[INSTRUCTIONS TO FOLLOW] Below are records with pictures. Reproduce exactly the lines from the line with "The height and width of the screenshot is (230, 331)." to the line with "Image resolution: width=342", inclusive, and leave each picture out.

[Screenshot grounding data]
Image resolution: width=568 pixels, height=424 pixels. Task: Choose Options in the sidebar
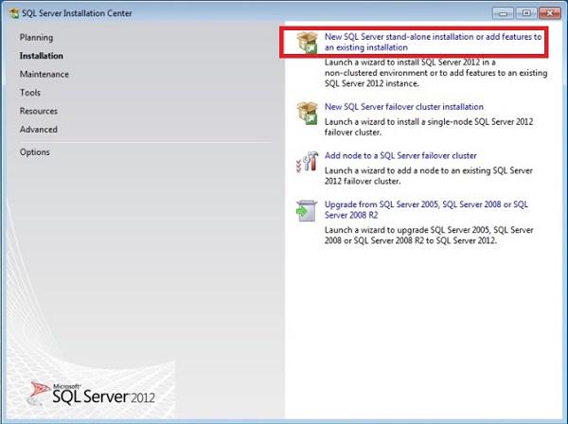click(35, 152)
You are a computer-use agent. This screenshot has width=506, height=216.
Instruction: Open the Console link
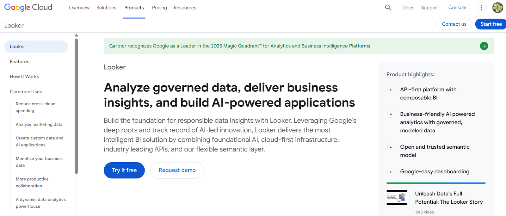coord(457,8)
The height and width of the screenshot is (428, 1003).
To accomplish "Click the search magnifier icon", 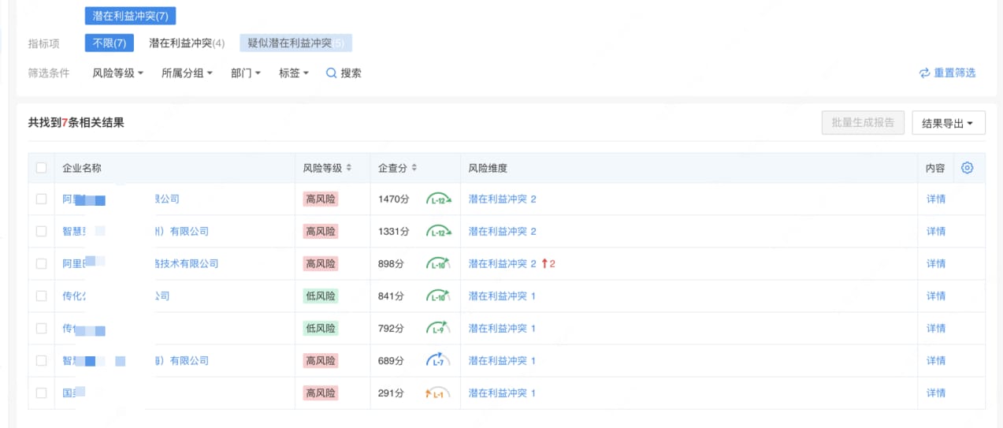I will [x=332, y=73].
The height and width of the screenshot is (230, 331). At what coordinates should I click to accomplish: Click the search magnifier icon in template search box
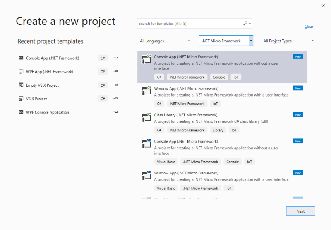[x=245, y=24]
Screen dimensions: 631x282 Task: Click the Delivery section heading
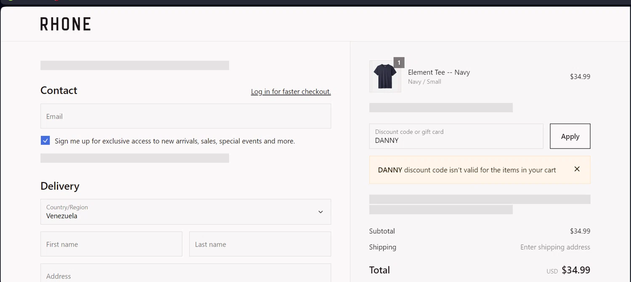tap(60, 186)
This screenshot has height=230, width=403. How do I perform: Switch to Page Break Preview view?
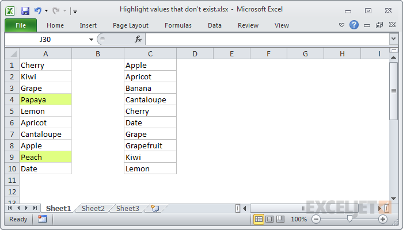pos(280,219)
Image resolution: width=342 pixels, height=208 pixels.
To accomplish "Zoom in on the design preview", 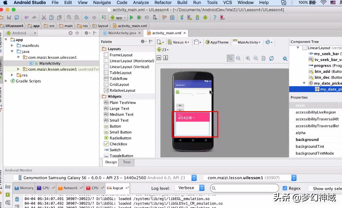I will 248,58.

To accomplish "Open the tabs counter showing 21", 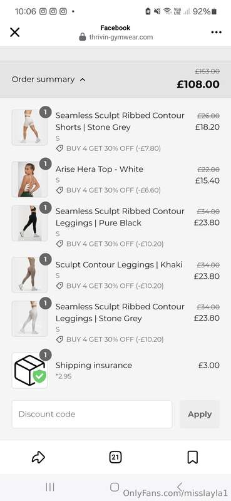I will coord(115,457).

[TASK SOLUTION]
The height and width of the screenshot is (230, 331). At what coordinates should I click to accomplish: Click the search magnifier icon in template search box
[x=245, y=24]
Screen dimensions: 631x282 Task: Click the Delivery section heading
tap(60, 186)
This screenshot has height=230, width=403. How do I perform: Switch to Page Break Preview view?
pos(280,219)
Image resolution: width=342 pixels, height=208 pixels.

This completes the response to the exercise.